**TRY IT**
The answer must consist of every record below, transcribed exactly.

**DATA FOR PROCESSING**
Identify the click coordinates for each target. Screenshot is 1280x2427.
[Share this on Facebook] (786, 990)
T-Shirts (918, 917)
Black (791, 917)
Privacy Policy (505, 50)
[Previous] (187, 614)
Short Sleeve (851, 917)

**YOUR RESPONSE**
Identify the click coordinates for each target. Screenshot is 1280x2427.
[Share this on Facebook] (786, 990)
T-Shirts (918, 917)
Black (791, 917)
Privacy Policy (505, 50)
[Previous] (187, 614)
Short Sleeve (851, 917)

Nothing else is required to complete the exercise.